Collection entries:
↓
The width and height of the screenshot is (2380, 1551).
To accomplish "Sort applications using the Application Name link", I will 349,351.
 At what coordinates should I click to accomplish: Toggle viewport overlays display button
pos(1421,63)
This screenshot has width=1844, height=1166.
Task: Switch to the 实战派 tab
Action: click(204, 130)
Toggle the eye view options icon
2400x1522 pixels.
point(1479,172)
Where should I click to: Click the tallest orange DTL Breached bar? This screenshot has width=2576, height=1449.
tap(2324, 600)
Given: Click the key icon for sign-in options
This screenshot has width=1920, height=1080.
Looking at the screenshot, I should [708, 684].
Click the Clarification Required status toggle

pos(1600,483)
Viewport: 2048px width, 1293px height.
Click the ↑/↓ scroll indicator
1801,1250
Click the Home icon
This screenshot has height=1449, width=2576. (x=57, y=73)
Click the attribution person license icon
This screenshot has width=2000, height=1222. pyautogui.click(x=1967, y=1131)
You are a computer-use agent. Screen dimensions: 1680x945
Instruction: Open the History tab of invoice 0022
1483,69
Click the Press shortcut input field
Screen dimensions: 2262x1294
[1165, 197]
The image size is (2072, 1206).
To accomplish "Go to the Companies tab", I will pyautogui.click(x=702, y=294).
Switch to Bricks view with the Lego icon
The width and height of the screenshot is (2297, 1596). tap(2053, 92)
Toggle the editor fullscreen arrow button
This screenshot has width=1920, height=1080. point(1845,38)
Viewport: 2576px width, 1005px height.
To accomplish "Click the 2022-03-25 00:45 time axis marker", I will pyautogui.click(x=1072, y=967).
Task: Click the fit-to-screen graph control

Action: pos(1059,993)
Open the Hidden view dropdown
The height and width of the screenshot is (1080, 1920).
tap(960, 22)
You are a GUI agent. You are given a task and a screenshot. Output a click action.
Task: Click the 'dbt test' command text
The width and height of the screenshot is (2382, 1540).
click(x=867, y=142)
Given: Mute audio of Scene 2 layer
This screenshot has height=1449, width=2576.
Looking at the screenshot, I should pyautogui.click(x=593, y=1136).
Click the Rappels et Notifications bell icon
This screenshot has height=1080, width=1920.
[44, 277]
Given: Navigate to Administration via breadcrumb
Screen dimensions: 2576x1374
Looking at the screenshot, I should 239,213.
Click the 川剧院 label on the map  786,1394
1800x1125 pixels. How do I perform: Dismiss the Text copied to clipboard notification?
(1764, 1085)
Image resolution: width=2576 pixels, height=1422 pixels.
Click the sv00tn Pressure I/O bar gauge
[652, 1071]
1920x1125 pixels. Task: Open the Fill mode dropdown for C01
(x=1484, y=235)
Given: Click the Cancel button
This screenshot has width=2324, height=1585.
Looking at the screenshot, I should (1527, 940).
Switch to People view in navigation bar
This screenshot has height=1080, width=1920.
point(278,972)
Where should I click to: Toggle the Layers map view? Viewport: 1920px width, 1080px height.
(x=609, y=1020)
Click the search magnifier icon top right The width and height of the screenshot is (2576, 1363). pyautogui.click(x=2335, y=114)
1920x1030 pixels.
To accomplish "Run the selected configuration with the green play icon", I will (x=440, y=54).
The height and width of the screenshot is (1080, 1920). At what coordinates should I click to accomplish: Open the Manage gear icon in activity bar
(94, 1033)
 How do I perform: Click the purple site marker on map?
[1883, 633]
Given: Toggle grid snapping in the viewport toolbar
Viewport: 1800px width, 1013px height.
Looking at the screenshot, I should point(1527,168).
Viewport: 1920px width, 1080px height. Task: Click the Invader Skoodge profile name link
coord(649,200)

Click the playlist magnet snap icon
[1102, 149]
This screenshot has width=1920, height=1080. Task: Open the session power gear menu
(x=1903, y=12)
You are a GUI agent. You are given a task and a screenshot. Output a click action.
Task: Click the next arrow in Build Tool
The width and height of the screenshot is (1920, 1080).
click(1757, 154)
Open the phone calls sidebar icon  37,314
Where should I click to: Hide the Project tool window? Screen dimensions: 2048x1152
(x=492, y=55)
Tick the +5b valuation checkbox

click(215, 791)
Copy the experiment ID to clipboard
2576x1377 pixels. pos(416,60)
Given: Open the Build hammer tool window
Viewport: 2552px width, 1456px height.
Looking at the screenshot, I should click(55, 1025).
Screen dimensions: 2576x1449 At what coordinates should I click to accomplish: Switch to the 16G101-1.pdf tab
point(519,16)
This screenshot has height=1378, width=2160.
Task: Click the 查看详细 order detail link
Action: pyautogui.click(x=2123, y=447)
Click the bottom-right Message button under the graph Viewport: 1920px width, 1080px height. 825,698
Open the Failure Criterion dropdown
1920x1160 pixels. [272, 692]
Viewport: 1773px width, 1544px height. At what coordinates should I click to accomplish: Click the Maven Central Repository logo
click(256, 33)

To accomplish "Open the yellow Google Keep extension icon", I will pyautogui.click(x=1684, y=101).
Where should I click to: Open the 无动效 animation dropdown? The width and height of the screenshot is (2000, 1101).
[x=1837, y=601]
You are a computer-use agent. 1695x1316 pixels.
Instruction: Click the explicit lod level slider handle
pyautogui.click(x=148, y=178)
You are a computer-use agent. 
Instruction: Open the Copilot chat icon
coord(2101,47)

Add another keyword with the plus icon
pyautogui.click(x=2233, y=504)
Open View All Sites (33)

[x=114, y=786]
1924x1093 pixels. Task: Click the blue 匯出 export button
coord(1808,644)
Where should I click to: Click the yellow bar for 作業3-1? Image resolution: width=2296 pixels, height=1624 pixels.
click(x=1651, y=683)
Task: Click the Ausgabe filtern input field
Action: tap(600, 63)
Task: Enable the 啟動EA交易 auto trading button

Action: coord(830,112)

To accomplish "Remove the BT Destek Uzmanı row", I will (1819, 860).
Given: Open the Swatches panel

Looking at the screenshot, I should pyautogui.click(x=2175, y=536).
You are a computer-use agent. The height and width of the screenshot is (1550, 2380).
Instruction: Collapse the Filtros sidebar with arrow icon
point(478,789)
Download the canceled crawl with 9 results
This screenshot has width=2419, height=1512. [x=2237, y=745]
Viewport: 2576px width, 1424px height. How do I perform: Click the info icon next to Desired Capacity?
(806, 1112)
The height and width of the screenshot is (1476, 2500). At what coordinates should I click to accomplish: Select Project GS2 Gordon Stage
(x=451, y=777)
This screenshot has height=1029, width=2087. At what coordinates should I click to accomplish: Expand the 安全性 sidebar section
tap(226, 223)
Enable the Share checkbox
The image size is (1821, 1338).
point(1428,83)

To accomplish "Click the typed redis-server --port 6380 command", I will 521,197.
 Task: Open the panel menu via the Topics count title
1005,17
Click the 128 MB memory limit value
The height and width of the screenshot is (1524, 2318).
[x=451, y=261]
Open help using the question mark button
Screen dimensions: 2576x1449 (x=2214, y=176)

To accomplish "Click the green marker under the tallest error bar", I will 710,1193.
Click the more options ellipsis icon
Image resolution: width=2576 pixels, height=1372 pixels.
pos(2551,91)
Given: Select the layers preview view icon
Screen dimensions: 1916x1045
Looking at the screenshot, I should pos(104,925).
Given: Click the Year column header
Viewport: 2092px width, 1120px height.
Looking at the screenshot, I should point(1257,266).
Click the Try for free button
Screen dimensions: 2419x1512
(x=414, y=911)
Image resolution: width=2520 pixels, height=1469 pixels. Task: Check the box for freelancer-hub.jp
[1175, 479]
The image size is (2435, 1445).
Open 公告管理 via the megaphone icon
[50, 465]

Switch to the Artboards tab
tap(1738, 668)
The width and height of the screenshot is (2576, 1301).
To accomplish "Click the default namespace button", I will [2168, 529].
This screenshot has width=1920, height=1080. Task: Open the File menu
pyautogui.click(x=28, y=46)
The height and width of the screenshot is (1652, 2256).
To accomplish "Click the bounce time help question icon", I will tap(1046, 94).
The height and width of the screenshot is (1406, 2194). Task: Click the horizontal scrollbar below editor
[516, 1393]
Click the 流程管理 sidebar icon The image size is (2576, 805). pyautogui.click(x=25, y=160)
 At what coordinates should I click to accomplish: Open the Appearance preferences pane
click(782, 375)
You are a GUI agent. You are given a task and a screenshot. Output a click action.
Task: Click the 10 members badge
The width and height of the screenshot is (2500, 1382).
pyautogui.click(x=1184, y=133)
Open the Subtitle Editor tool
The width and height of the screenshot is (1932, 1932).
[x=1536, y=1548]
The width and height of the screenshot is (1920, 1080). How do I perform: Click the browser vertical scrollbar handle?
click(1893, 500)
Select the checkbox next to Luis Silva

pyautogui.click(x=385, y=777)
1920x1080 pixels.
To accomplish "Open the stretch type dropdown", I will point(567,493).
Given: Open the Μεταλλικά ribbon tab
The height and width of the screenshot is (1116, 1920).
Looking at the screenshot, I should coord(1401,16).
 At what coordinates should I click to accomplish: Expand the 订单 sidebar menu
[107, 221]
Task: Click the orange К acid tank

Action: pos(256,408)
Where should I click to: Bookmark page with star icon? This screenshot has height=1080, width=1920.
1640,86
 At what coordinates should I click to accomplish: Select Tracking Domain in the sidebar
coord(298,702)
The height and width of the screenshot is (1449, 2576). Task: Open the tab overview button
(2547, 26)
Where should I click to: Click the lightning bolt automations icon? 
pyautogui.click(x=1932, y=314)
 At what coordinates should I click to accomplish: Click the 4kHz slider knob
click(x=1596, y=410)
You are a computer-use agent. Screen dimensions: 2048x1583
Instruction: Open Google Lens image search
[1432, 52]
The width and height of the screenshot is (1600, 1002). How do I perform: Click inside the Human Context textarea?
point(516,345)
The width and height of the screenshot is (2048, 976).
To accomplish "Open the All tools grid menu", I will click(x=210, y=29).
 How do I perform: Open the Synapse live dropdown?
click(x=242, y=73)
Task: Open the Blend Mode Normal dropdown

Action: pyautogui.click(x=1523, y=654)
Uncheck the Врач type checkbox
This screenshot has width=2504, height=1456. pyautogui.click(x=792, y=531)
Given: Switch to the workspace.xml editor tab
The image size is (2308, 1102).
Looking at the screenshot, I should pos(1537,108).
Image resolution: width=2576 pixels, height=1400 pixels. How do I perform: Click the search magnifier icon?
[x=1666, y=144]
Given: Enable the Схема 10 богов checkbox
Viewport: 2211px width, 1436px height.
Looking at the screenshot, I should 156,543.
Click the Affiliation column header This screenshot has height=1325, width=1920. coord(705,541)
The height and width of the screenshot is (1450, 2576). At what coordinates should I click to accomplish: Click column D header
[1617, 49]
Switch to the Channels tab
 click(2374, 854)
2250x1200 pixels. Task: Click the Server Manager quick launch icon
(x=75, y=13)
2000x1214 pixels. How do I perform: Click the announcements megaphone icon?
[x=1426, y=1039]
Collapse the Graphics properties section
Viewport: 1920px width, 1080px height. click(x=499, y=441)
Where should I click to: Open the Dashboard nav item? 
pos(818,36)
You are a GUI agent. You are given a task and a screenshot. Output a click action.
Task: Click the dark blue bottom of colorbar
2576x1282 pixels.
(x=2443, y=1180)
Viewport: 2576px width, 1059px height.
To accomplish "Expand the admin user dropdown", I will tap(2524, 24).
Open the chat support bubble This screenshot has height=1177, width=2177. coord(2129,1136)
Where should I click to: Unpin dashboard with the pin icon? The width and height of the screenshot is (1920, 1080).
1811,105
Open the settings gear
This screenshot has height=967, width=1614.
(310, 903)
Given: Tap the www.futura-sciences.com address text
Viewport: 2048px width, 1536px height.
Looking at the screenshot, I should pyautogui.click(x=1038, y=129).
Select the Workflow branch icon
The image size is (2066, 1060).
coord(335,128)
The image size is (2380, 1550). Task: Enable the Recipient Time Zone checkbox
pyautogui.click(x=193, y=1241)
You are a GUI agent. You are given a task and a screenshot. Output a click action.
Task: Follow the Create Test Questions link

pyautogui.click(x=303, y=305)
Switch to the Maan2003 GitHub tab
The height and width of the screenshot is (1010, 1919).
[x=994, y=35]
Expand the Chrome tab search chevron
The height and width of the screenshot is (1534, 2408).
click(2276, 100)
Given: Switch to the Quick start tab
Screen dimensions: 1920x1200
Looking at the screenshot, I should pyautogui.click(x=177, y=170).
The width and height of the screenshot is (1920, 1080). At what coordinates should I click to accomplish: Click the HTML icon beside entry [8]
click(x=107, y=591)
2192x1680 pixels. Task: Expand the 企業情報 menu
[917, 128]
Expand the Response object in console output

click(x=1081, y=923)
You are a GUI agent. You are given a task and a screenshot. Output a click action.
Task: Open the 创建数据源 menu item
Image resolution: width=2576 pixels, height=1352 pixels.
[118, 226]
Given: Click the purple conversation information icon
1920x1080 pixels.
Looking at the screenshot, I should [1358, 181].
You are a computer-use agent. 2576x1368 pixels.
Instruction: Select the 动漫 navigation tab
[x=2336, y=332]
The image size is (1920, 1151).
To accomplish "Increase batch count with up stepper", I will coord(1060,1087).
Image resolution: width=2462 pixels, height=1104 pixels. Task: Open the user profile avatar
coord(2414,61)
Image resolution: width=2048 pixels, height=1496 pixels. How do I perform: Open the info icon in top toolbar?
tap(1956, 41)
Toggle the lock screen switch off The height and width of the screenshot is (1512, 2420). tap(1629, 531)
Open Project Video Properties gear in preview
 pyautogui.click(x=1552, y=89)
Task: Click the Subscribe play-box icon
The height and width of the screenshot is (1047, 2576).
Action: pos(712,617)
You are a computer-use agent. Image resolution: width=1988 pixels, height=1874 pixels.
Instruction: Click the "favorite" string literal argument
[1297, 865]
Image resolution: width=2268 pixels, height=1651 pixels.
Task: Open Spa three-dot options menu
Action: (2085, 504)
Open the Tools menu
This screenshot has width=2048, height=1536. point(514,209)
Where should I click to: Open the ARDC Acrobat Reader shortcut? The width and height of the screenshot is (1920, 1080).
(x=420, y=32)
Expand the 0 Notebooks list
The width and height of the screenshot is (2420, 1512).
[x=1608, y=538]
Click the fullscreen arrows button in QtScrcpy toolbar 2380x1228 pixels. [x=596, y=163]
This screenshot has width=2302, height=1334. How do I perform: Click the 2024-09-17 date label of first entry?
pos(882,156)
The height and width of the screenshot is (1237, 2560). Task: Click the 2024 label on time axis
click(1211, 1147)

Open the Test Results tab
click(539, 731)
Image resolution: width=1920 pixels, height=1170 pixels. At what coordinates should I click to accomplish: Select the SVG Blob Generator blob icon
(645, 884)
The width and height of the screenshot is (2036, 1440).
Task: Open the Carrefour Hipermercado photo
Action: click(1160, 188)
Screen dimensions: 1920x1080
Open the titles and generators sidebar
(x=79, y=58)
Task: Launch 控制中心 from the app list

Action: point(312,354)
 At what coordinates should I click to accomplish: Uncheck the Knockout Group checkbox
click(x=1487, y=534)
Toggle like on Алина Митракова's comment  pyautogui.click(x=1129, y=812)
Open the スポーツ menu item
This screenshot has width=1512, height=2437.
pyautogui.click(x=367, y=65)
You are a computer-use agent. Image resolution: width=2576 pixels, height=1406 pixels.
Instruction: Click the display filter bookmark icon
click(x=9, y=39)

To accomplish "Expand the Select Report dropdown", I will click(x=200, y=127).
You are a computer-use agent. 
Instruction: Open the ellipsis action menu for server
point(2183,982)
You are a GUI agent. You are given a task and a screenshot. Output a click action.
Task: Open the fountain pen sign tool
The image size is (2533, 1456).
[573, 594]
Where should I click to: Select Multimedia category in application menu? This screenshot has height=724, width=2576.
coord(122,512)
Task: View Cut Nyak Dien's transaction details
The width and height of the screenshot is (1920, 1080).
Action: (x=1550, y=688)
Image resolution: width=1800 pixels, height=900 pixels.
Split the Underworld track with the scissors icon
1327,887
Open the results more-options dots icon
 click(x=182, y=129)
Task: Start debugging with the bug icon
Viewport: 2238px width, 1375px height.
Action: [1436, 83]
↑
Give the number of lines containing "bottom" in the entries, and no other text.

● **Answer area**
2